Can clustering scale sublinearly with its clusters? A variational EM acceleration of GMMs and k-means


Dennis Forster, Jörg Lücke ;
Proceedings of the Twenty-First International Conference on Artificial Intelligence and Statistics, PMLR 84:124-132, 2018.


One iteration of standard k-means (i.e., Lloyd’s algorithm) or standard EM for Gaussian mixture models (GMMs) scales linearly with the number of clusters C, data points N, and data dimensionality D. In this study, we explore whether one iteration of k-means or EM for GMMs can scale sublinearly with C at run-time, while improving the clustering objective remains effective. The tool we apply for complexity reduction is variational EM, which is typically used to make training of generative models with exponentially many hidden states tractable. Here, we apply novel theoretical results on truncated variational EM to make tractable clustering algorithms more efficient. The basic idea is to use a partial variational E-step which reduces the linear complexity of O(NCD) required for a full E-step to a sublinear complexity. Our main observation is that the linear dependency on C can be reduced to a dependency on a much smaller parameter G which relates to cluster neighborhood relations. We focus on two versions of partial variational EM for clustering: variational GMM, scaling with O(NG²D), and variational k-means, scaling with O(NGD) per iteration.

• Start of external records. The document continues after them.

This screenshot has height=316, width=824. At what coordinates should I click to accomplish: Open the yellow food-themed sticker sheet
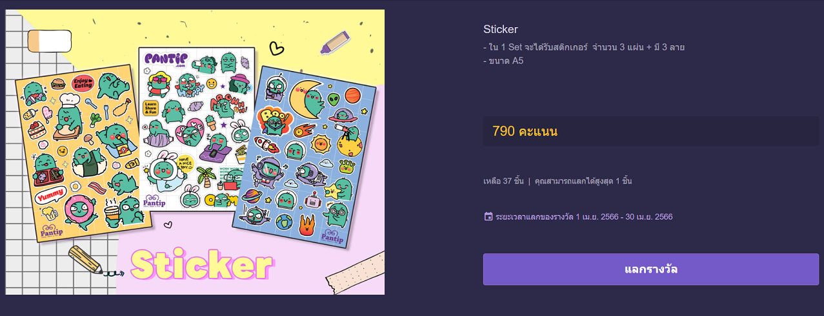click(x=84, y=153)
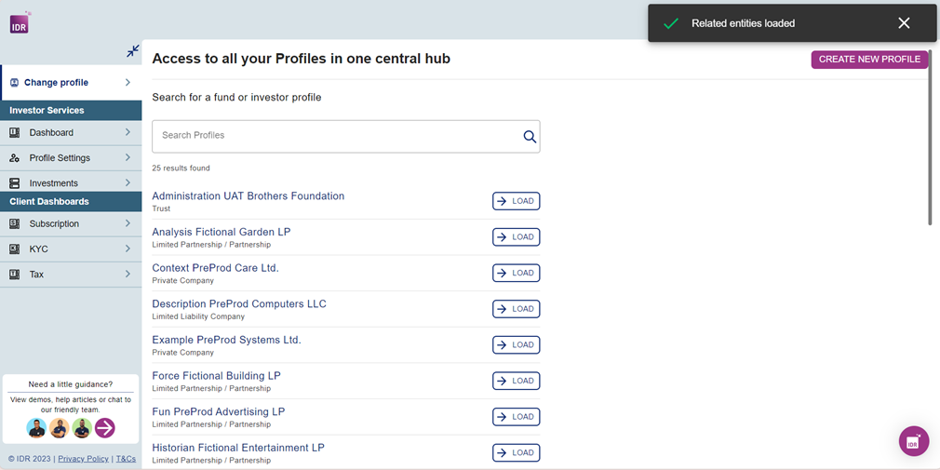
Task: Expand the Subscription menu chevron
Action: 128,224
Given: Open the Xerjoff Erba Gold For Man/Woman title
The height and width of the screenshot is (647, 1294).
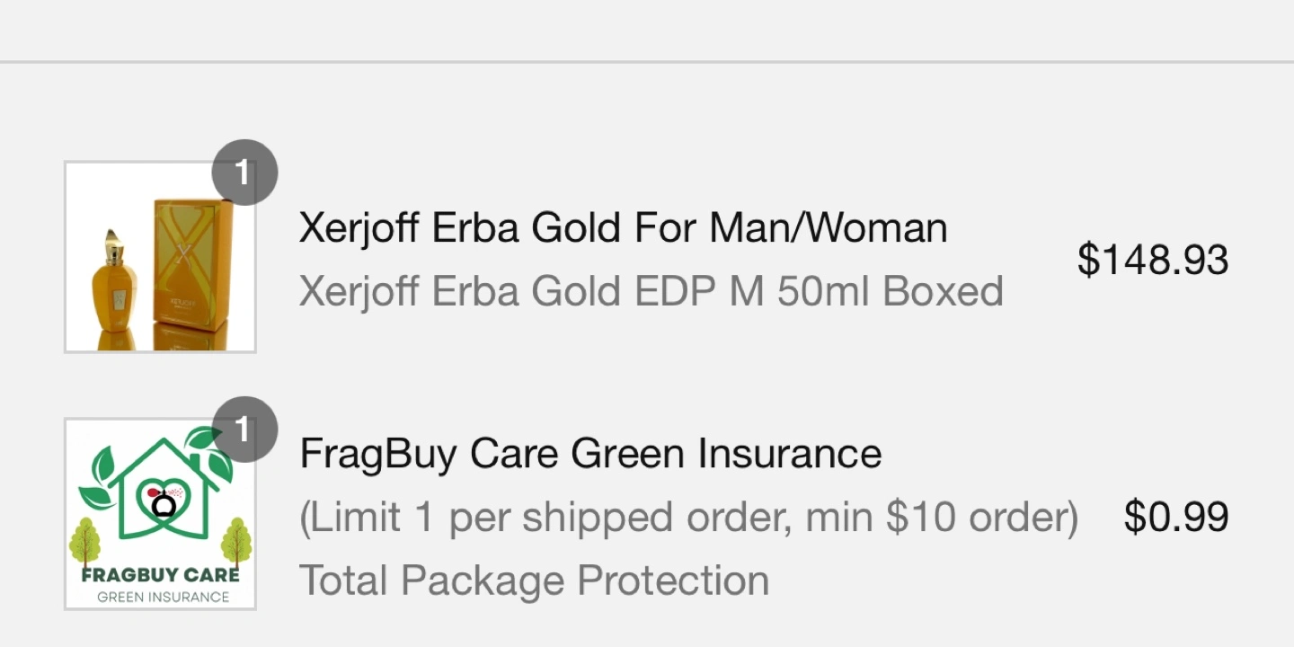Looking at the screenshot, I should 623,227.
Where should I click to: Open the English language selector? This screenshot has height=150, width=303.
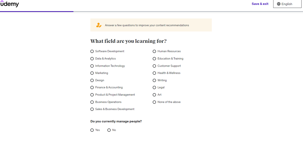pyautogui.click(x=287, y=4)
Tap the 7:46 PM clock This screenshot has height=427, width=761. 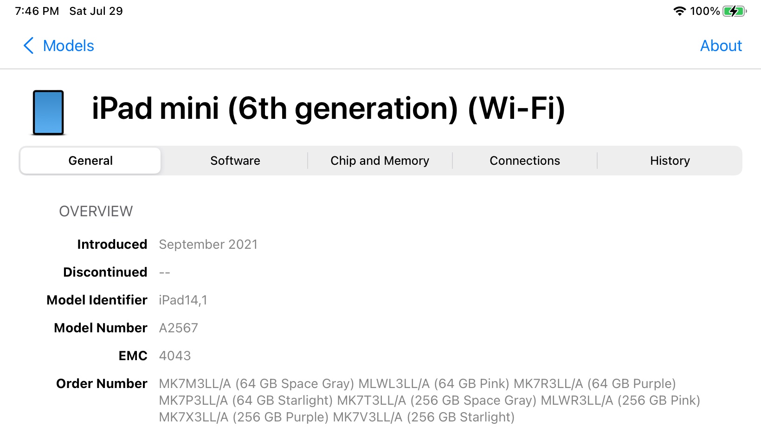[37, 11]
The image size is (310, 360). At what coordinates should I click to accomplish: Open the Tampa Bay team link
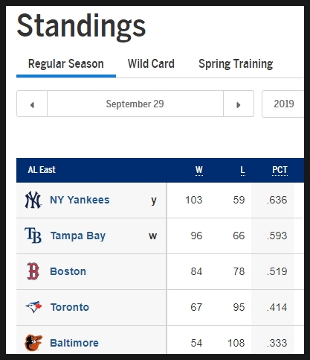click(78, 236)

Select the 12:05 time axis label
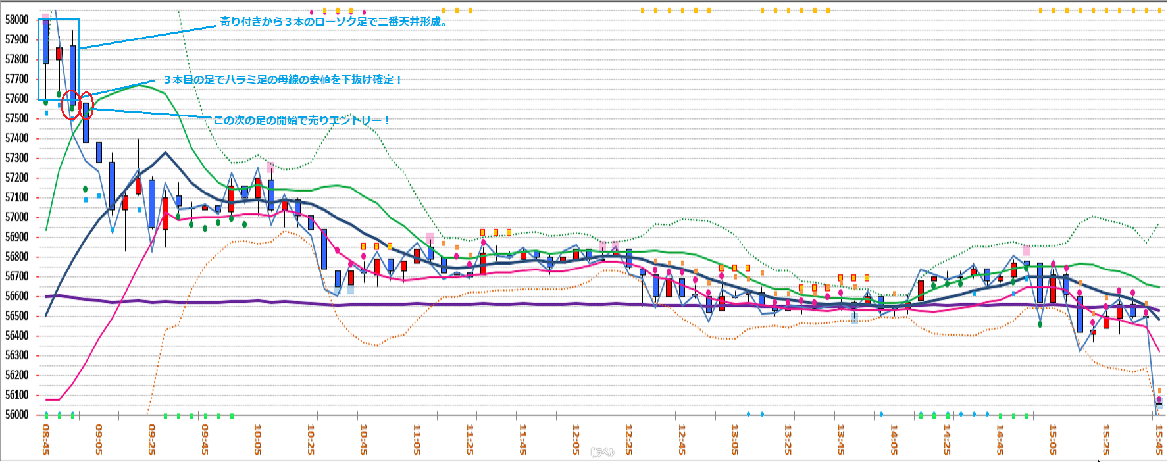(576, 439)
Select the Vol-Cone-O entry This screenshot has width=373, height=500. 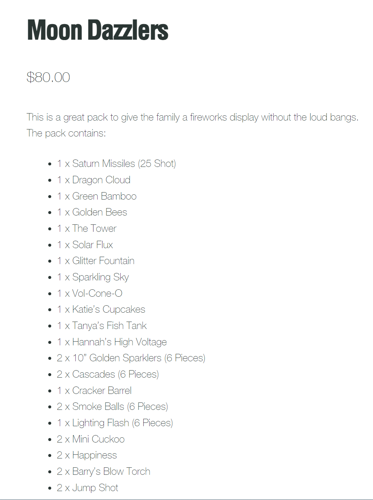tap(89, 293)
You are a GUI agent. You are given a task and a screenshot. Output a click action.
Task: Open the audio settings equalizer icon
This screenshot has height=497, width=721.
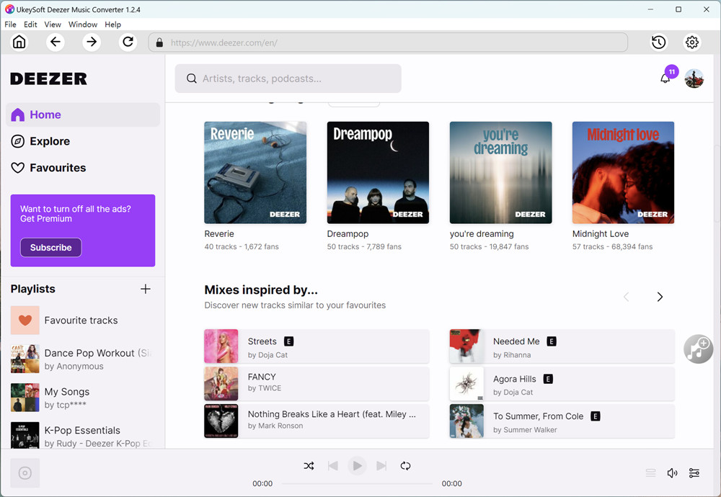694,473
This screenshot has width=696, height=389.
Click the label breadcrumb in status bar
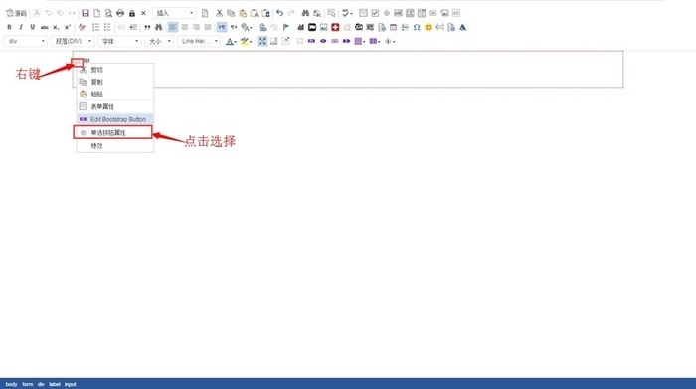point(55,384)
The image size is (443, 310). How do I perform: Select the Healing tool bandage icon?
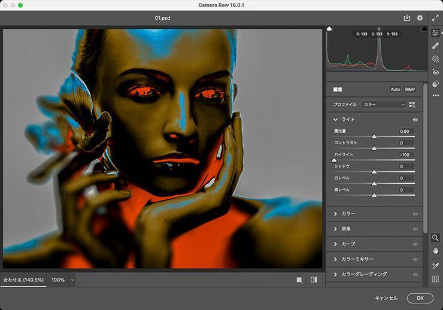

Empirical results show that these algorithms still require comparable numbers of iterations to improve the clustering objective to same values as k-means. For data with many clusters, we consequently observe reductions of net computational demands between two and three orders of magnitude. More generally, our results provide substantial empirical evidence in favor of clustering to scale sublinearly with C.